> [WHAT YOU HAVE TO DO] In the data below, how many lines contain the string "height"? Give only the figure.

> [INPUT]
···

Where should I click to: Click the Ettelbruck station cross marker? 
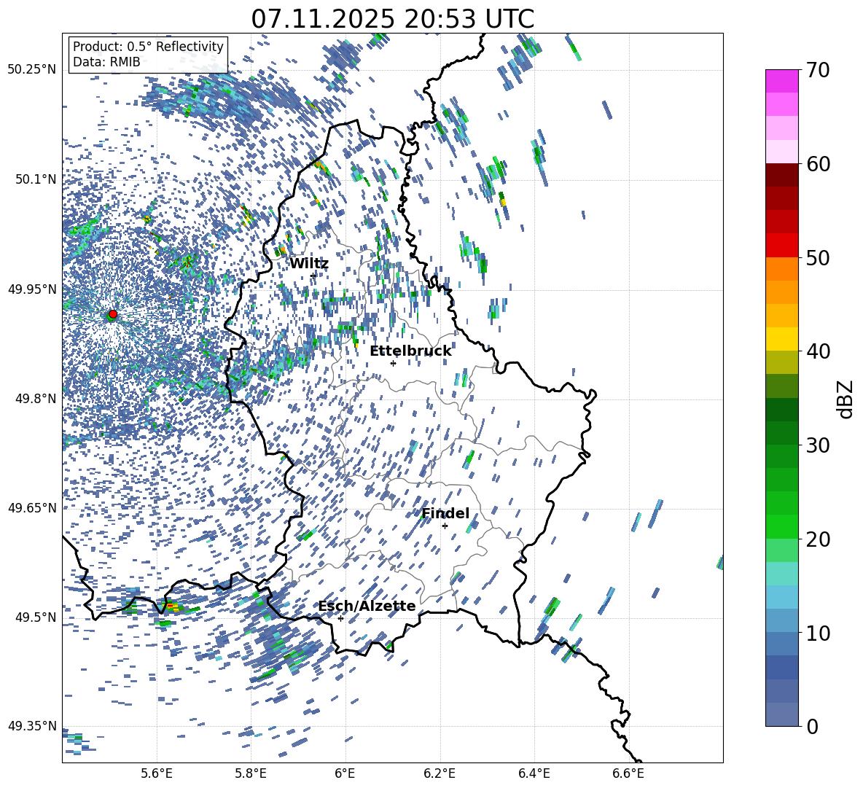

···

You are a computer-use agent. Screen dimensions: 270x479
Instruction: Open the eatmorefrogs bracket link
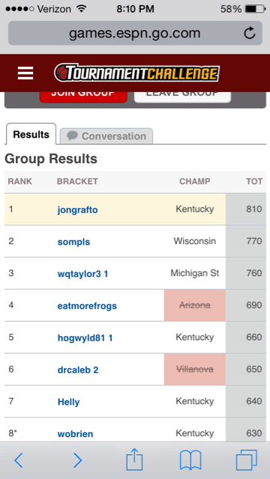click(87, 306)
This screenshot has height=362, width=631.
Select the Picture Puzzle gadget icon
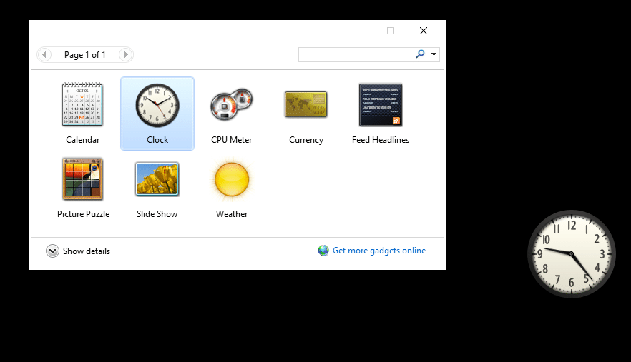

···

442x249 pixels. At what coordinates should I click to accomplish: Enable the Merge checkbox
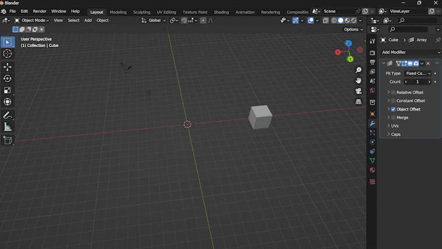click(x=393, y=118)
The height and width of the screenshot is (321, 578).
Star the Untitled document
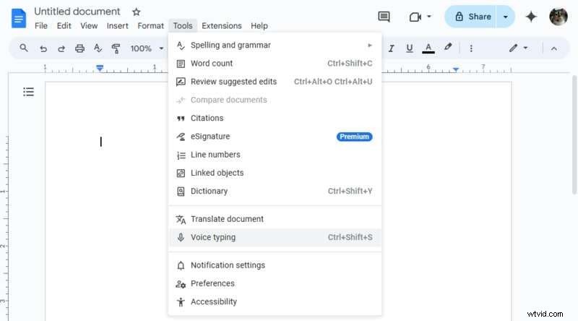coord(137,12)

···

> [THE ANSWER] 2